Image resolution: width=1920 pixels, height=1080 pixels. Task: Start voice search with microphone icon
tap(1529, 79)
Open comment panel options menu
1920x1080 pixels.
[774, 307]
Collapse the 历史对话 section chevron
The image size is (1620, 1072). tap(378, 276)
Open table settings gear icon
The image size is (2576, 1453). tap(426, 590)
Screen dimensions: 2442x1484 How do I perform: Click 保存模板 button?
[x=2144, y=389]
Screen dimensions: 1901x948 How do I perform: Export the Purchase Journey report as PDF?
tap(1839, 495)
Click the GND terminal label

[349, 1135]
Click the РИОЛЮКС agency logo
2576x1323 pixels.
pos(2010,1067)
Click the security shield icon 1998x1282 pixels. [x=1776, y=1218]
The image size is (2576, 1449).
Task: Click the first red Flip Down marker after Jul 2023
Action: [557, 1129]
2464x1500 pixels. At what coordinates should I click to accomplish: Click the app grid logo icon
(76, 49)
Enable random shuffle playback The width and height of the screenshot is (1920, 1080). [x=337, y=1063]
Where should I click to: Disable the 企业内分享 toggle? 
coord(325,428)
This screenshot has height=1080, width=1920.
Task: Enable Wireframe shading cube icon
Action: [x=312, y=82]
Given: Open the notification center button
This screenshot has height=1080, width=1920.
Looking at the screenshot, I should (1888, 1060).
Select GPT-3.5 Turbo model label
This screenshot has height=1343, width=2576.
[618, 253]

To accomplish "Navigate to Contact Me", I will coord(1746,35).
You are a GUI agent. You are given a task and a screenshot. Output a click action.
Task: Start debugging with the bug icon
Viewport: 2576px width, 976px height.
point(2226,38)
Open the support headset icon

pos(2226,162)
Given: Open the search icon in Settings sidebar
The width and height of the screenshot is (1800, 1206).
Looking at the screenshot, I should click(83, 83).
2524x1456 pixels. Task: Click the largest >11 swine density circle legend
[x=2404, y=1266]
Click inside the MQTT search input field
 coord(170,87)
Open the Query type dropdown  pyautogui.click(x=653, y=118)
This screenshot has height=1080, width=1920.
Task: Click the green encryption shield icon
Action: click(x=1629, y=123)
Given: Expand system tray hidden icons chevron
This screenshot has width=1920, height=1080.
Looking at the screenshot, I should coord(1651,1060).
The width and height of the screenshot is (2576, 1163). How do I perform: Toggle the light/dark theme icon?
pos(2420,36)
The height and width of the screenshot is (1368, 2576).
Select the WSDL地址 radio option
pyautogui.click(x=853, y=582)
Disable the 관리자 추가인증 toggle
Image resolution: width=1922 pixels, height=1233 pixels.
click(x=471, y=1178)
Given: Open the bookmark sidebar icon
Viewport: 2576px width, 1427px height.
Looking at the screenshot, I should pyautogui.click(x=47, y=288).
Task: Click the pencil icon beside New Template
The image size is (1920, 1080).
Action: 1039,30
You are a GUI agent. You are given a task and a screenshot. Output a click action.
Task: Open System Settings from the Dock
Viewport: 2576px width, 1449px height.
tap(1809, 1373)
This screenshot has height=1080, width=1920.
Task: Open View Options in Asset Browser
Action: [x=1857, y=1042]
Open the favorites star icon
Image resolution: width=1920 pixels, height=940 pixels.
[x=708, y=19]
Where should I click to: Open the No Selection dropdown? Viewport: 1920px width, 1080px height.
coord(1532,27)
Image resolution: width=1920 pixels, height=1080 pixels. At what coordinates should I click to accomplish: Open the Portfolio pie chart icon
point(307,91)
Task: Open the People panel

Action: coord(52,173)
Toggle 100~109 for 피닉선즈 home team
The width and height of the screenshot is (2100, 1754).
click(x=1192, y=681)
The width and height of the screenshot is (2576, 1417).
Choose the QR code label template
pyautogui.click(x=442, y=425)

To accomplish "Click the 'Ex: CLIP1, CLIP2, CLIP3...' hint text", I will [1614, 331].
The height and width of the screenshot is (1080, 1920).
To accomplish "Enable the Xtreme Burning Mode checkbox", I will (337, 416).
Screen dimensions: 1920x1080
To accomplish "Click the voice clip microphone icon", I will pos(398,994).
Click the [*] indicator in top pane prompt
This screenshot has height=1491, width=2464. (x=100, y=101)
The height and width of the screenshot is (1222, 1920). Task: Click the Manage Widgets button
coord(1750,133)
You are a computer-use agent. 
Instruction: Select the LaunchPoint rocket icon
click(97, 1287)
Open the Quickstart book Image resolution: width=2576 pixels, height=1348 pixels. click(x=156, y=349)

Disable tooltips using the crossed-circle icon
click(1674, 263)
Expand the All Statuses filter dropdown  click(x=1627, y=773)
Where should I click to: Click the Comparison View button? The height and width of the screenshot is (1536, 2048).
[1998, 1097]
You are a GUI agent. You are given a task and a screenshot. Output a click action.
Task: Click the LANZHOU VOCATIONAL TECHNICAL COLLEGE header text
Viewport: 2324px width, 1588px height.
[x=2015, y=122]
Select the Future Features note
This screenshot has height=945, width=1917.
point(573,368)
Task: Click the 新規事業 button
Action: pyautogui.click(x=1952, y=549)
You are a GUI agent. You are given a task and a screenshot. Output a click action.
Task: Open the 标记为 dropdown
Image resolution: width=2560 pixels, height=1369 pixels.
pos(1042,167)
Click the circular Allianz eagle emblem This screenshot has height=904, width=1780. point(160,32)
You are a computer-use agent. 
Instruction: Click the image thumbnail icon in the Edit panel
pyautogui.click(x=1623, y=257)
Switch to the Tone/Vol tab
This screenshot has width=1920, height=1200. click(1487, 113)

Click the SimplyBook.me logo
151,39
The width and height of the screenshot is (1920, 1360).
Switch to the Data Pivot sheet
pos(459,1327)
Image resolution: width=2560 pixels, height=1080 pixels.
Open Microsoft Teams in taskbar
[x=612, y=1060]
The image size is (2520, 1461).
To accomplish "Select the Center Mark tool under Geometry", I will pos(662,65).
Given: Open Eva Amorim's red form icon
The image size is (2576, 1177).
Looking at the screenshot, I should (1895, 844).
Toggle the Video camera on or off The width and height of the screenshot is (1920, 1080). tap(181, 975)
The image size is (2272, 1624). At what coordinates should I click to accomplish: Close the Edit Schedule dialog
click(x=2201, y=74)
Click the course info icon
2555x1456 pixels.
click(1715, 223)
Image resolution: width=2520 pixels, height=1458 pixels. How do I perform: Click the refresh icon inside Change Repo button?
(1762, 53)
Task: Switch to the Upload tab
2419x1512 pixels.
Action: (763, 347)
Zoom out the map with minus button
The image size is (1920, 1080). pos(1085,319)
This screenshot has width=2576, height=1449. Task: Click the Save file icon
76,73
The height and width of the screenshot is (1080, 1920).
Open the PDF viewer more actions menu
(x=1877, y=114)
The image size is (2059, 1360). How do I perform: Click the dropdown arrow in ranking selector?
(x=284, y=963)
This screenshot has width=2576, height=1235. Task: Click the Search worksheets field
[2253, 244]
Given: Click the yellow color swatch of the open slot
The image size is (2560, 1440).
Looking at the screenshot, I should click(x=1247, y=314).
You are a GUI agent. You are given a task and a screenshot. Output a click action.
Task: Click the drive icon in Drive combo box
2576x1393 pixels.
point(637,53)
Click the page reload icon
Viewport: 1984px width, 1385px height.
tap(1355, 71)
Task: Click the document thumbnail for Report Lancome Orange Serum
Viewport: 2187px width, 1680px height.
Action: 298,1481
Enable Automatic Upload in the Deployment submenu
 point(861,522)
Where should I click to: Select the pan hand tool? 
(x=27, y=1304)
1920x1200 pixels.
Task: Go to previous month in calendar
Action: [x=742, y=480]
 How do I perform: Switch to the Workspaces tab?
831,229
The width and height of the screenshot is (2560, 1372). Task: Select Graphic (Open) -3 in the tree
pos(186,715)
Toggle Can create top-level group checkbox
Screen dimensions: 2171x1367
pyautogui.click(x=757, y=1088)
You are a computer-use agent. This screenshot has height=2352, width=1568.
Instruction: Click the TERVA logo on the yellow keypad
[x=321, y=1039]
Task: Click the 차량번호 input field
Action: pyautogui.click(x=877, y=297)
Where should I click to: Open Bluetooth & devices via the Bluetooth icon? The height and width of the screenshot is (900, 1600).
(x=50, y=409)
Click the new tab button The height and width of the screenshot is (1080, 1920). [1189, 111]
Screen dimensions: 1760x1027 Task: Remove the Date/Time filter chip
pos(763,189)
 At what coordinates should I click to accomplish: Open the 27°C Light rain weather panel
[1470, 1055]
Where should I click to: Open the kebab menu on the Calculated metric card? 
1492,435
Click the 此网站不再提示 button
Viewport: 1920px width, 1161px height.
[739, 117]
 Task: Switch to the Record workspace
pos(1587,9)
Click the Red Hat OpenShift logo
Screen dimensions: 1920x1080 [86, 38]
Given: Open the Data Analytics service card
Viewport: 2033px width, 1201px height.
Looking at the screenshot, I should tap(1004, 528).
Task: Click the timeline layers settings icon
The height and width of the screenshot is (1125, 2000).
────────────────────
:: Work to complete ::
Copy the material above word for word, taking the first line, the line containing "Task: Start debugging with the bug icon", and every line between them, and nothing else.

:: Exercise output ::
Image resolution: width=1920 pixels, height=1080 pixels. Task: Start voice search with microphone icon
tap(1529, 79)
Open comment panel options menu
1920x1080 pixels.
[774, 307]
Collapse the 历史对话 section chevron
The image size is (1620, 1072). tap(378, 276)
Open table settings gear icon
The image size is (2576, 1453). tap(426, 590)
Screen dimensions: 2442x1484 How do I perform: Click 保存模板 button?
[x=2144, y=389]
Screen dimensions: 1901x948 How do I perform: Export the Purchase Journey report as PDF?
tap(1839, 495)
Click the GND terminal label

[349, 1135]
Click the РИОЛЮКС agency logo
2576x1323 pixels.
pos(2010,1067)
Click the security shield icon 1998x1282 pixels. [x=1776, y=1218]
The image size is (2576, 1449).
Task: Click the first red Flip Down marker after Jul 2023
Action: [557, 1129]
2464x1500 pixels. At what coordinates should I click to accomplish: Click the app grid logo icon
(76, 49)
Enable random shuffle playback The width and height of the screenshot is (1920, 1080). [x=337, y=1063]
Where should I click to: Disable the 企业内分享 toggle? 
coord(325,428)
This screenshot has height=1080, width=1920.
Task: Enable Wireframe shading cube icon
Action: [x=312, y=82]
Given: Open the notification center button
This screenshot has height=1080, width=1920.
Looking at the screenshot, I should (1888, 1060).
Select GPT-3.5 Turbo model label
This screenshot has height=1343, width=2576.
[618, 253]

To accomplish "Navigate to Contact Me", I will coord(1746,35).
You are a GUI agent. You are given a task and a screenshot. Output a click action.
Task: Start debugging with the bug icon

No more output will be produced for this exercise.